Seventeen years ago from nearly every Canadian town a group of boys went out to fight for England at South Africa. Who recalls the gallant company now? Only mothers perhaps, and these ghost-widows who keep a shadowy tryst.

As this girl looked into the deep-hued sky her thoughts like white clouds drifted to and fro. She went far back in memory to a night when they two had danced the nineteenth century out and had seen the twentieth come in, standing on the steps of the town hall in the heart of the little town. That was an hour of moonlight and strange clouds.

“The birth-moment of a new century is rather awful. Do those piled up clouds look very important to you?” she had asked the boy beside her, who had answered, “Not half as important as the dance together we are missing.”

It was the September after that he had left for camp. And then came South Africa, and death.

And time had passed; little-town years, divided between vague and sometimes restless dreams and the easy security of every day life. One danced and played bridge, and as years went on one learned to drive motors instead of horses and gradually the girls of the little social set who had not married drifted off to hospitals and learned to be nurses, or to business colleges and learned to be stenographers, or else they surrendered themselves to somnolence, and pretended that life anywhere else would be ugly.

Then came 1914.

Looking over the rim of the orchard into the gleaming valley town, the girl saw in a blaze of light the windows of the great munition works, an adjunct to her father’s own mill where so many women were employed.

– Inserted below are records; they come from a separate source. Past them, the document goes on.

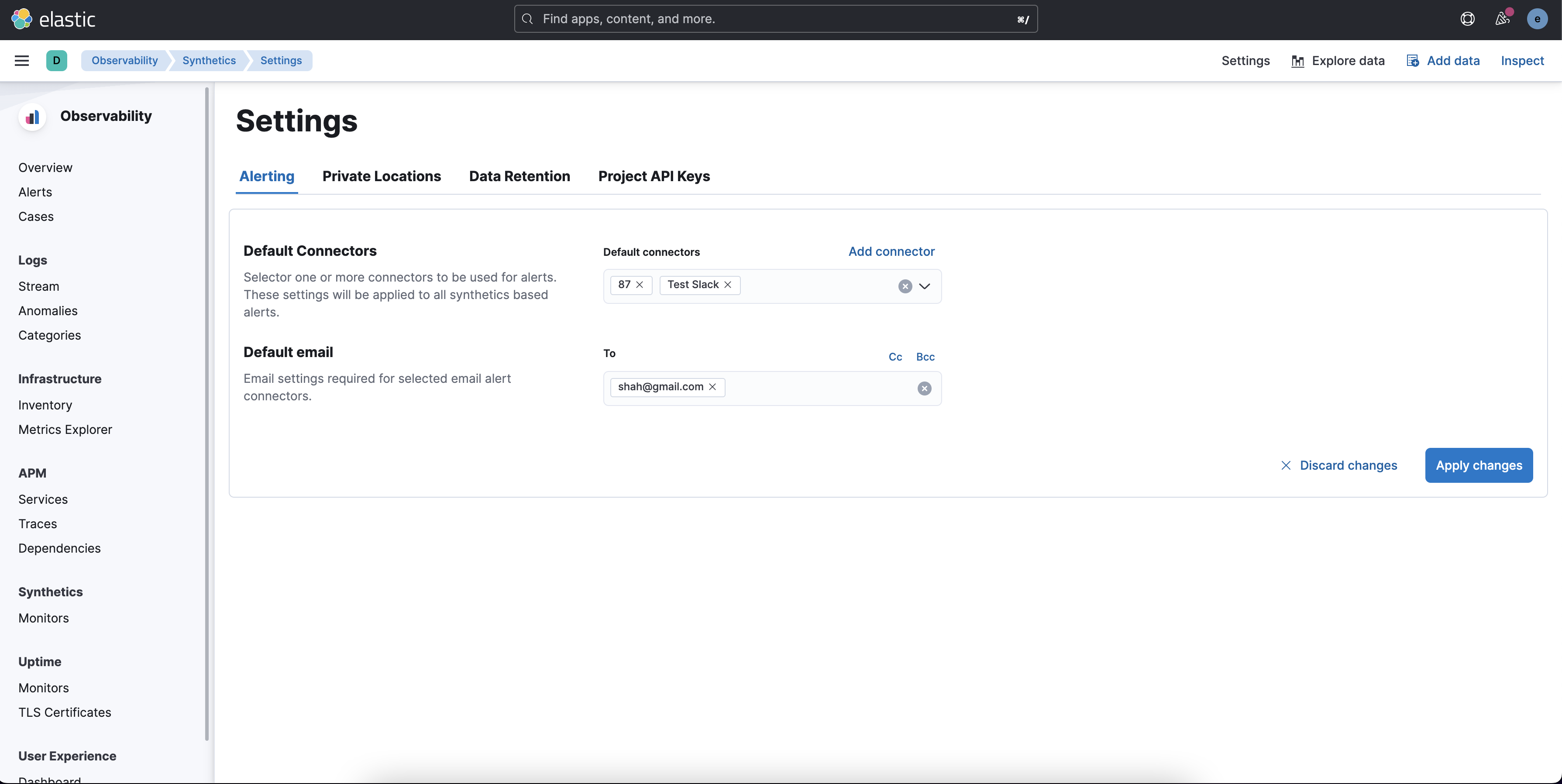The width and height of the screenshot is (1562, 784).
Task: Open the Data Retention tab
Action: point(519,176)
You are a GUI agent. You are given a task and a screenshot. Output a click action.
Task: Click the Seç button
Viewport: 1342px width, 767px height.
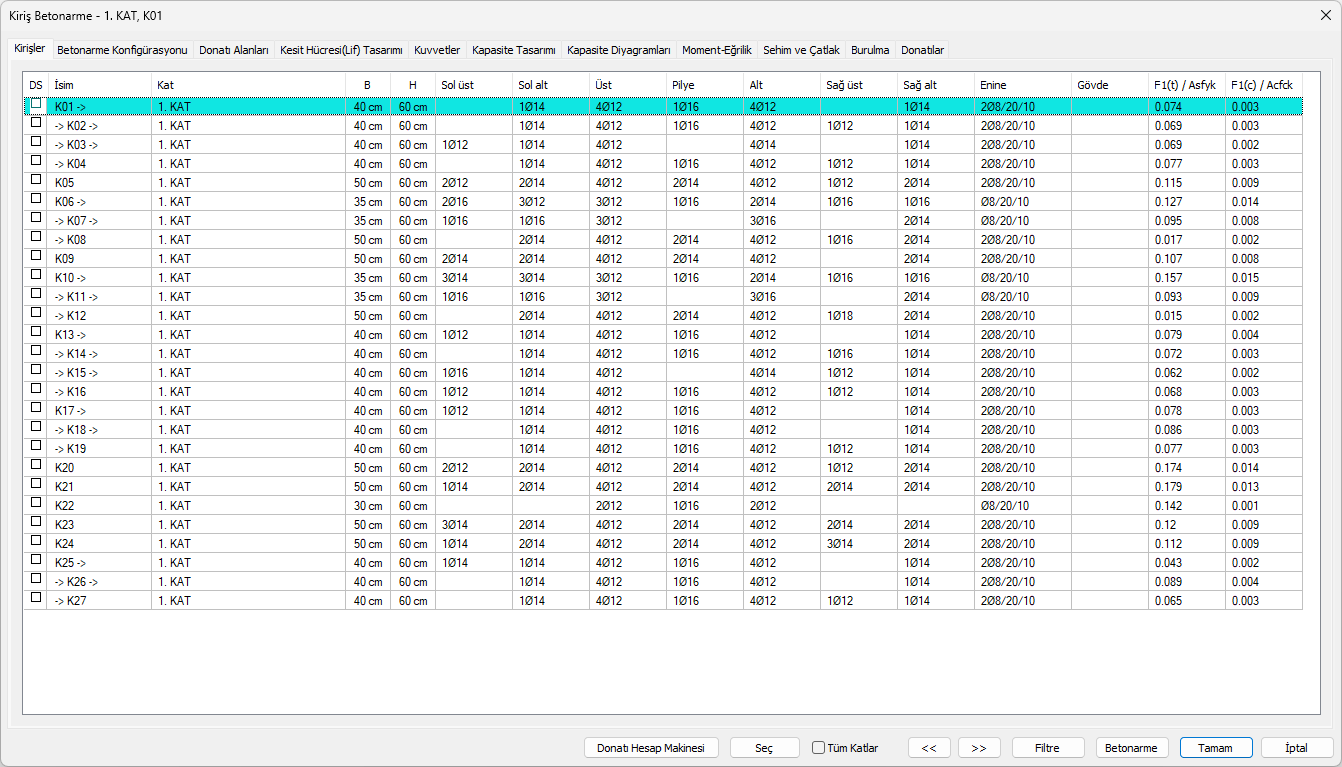coord(764,748)
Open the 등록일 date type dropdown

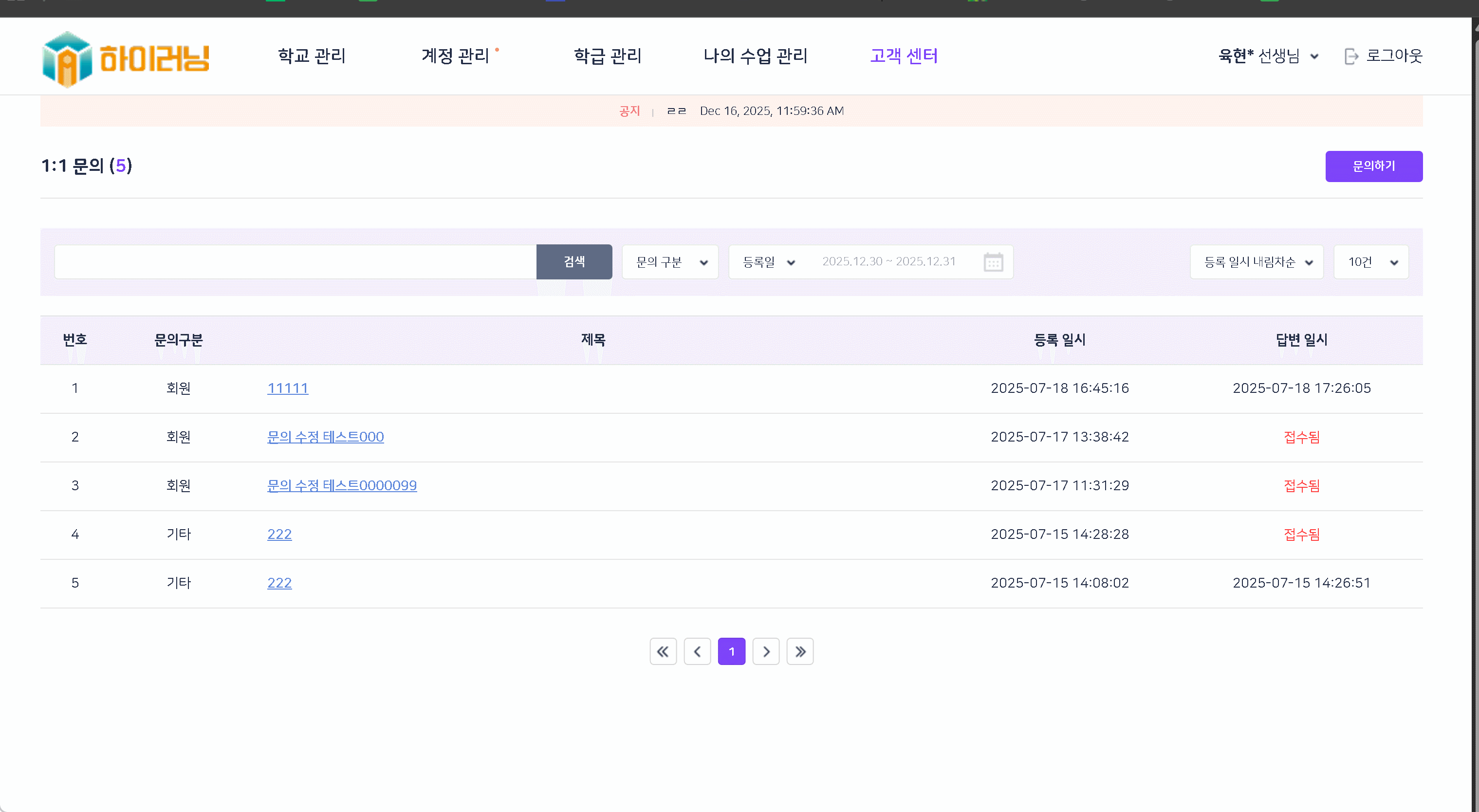tap(768, 262)
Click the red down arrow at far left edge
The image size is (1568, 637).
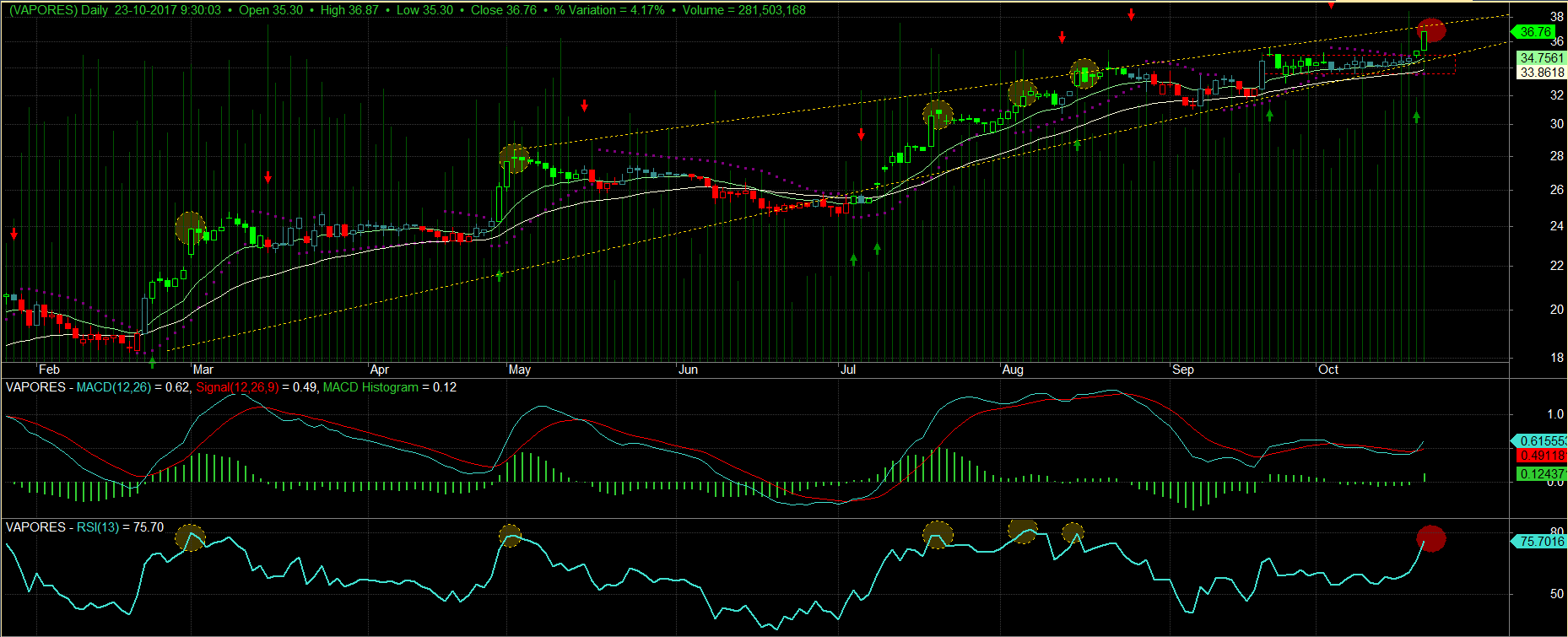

The war had taken this town like other places and twisted it into new shapes under its burning fingers. The going out of the men, the levelling of social laws, the incomes wrecked, the fortunes made, these were inevitable. But the significance of the new time lay, for Edith Morse, in that glowing centre of light, an industry never dreamed of before in Brockton—the making of munitions.

Persistently the brilliant windows drew her eyes back from the home-sick contemplation of stars, the far-off road of youth, to the present so sharply dramatic. And is it strange, in an almost early Victorian heroine, that she longed, as she tore herself from the persistent lonely dream to come nearer to those lights, to creep a little closer to the angry heart of the war, to feel for herself what the great thing is that, two decades ago, had reached out its tentative fiery finger to take away her lover, to touch this thing, to work in it, to fight on the burning decks, not to wave farewell to an out-going vessel from the shore?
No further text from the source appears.